New York, US | XINHUA | Wall Street’s major averages posted mixed results during the past week as investors digested a slew of earnings reports while weighing the impact of surging coronavirus infections.

For the week ending Friday, the Dow gained 2.3 percent, the S&P 500 rose 1.3 percent, and the Nasdaq lost 1.1 percent.

The S&P U.S. Listed China 50 index, which is designed to track the performance of the 50 largest Chinese companies listed on U.S. exchanges by total market cap, logged a weekly decline of 4.6 percent.

“It remains to be seen just how quickly the U.S. economy can recover from the current recession,” analysts at Zacks Investment Management said in a note Saturday.

“In our view, this uncertainty can leave many investors, especially those nearing or in retirement, fearful of what’s to come,” they said.

Investors grew concerned about the economic implications of a recent surge in coronavirus cases and deaths in the United States, and a batch of economic data released this week failed to quell the nerve.

The University of Michigan on Friday said its consumer sentiment index fell to 73.2 in the first half of the month, down from 78.1 in June.
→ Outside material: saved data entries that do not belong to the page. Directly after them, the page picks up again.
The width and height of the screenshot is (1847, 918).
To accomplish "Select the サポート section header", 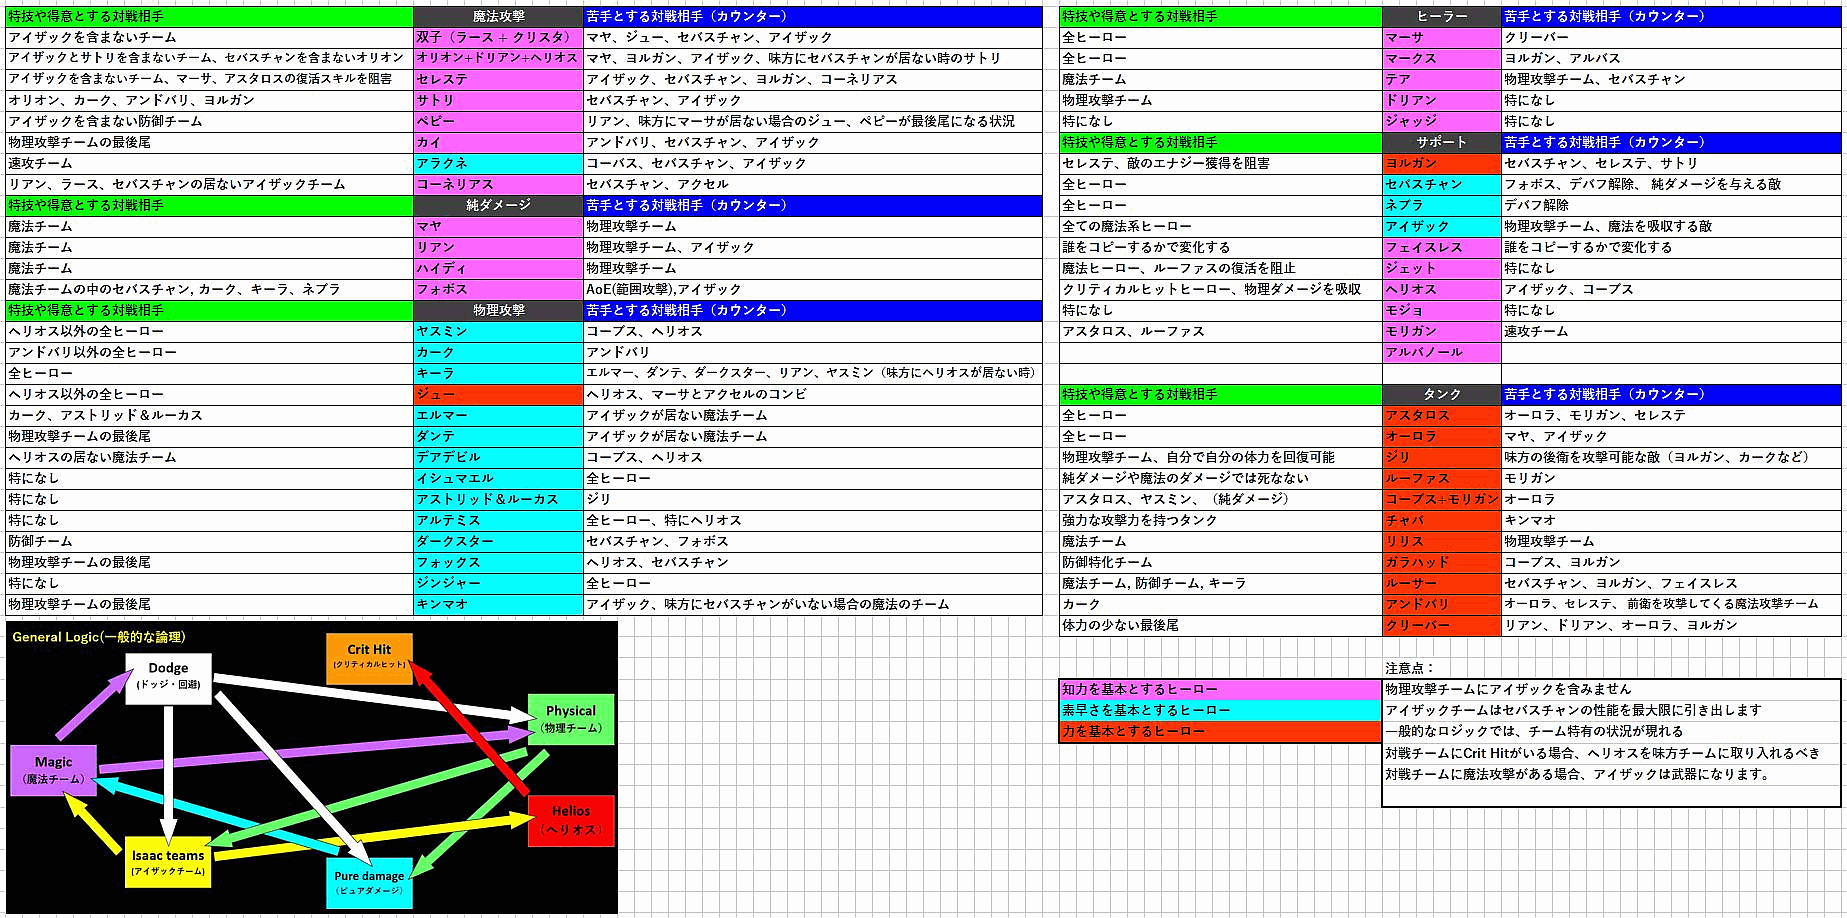I will [x=1441, y=142].
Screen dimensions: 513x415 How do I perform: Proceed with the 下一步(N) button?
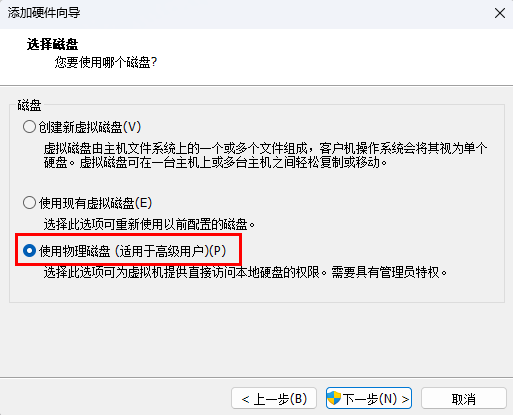pyautogui.click(x=369, y=398)
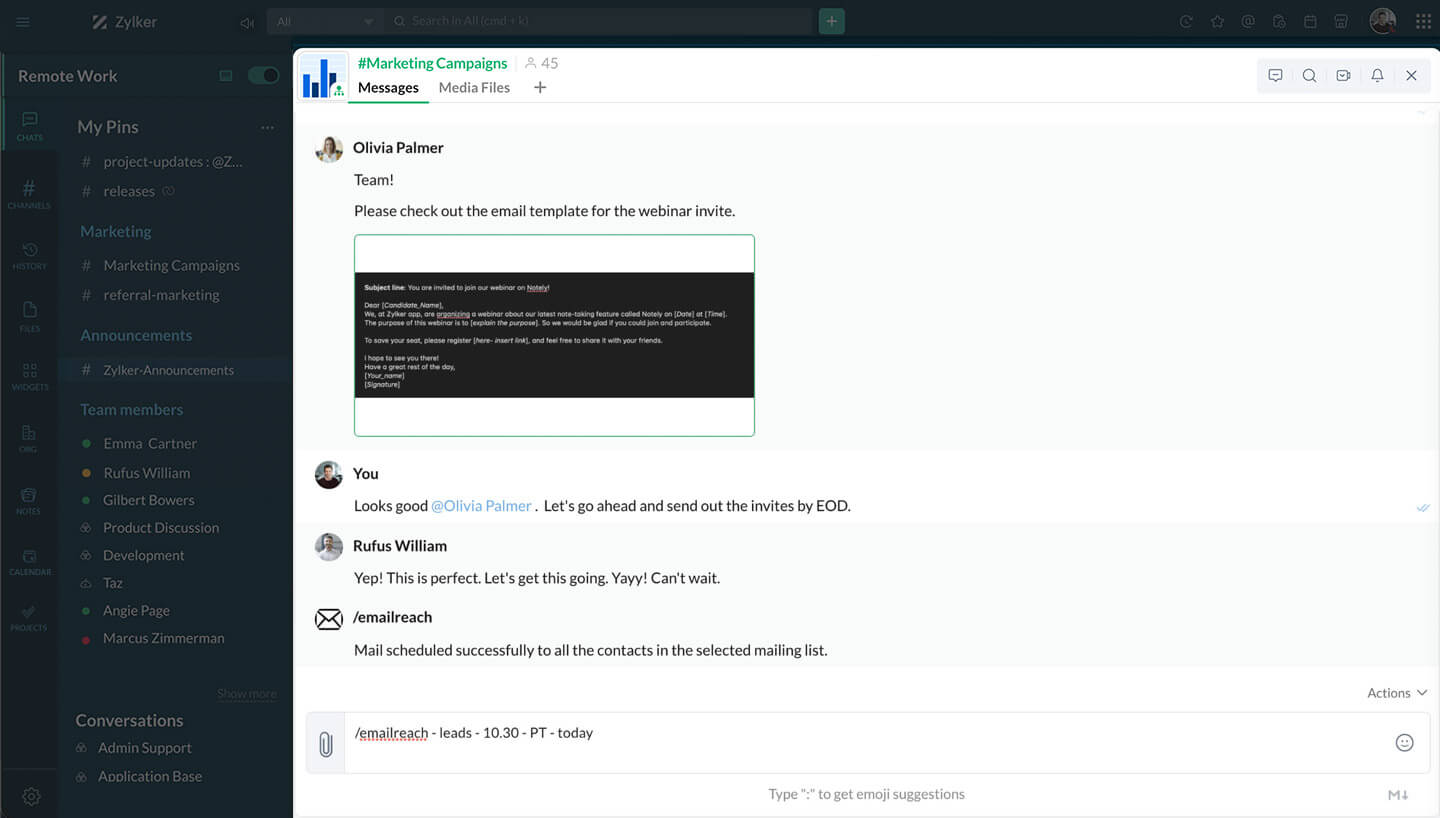Click Show more under team members
Image resolution: width=1440 pixels, height=818 pixels.
[246, 694]
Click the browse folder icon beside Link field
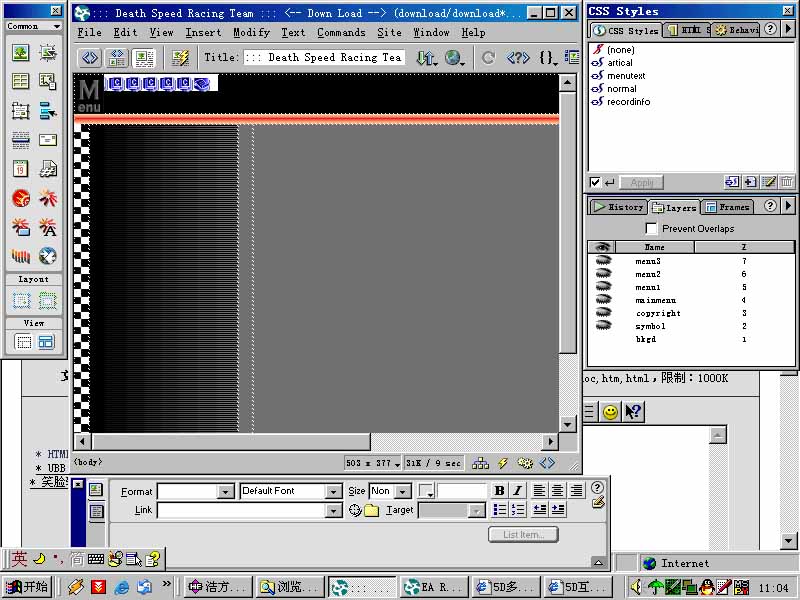Screen dimensions: 800x600 click(372, 510)
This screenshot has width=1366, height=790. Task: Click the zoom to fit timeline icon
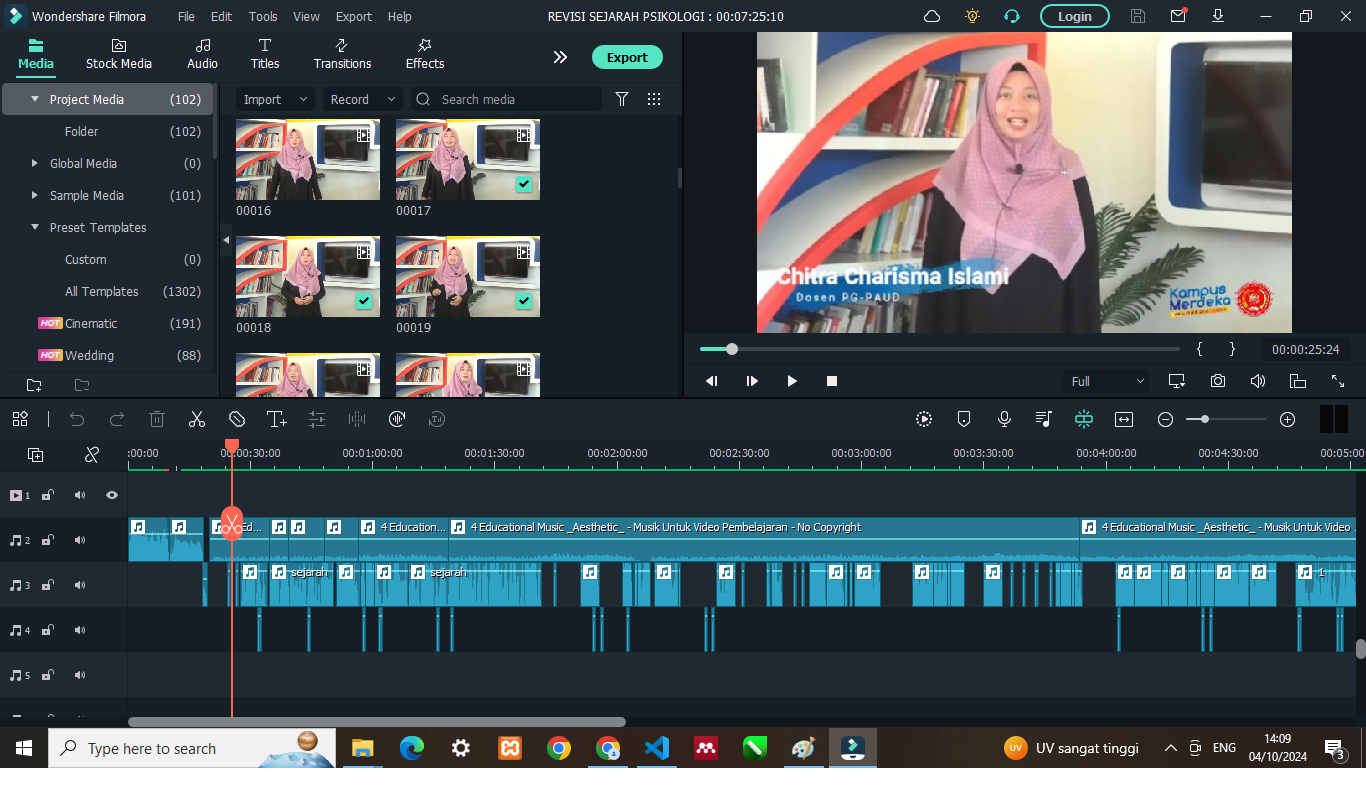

Analysts had predicted that the consumer sentiment for the beginning of the month would be about 79.

U.S. initial jobless claims, a rough way to measure layoffs, came in at 1.3 million in the week ending July 11, following a revised 1.31 million in the prior week, the Department of Labor reported on Thursday. Economists polled by MarketWatch had forecast 1.24 million new claims.
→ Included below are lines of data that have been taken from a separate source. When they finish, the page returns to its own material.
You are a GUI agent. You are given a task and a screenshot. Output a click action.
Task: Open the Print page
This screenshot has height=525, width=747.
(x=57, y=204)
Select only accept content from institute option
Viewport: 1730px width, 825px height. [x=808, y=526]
The smaller-than-expected decline in weekly jobless claims indicated the pandemic threatened the pace of labor-market recovery, experts noted.

Over the past four months, more than 51 million Americans have filed new unemployment claims.

More than 3.67 million confirmed COVID-19 cases have been reported in the United States, with over 139,000 deaths, as of Saturday afternoon, showed a tally by Johns Hopkins University.

On other data front, U.S. retail sales, according to the Commerce Department, climbed 7.5 percent in June, exceeding market expectations.

Investors also paid close attention to corporate earnings.

Netflix reported second-quarter earnings that fell short of analyst expectations, pushing the stock down 6.52 percent on Friday.

Many U.S. bank giants also reported this week. Morgan Stanley, Goldman Sachs and JPMorgan Chase delivered strong second-quarter results. Wells Fargo posted a 2.4 billion U.S. dollars of loss in the second quarter.

The estimated earnings decline for the S&P 500 is 43.8 percent for the second quarter, according to data from FactSet as of early July.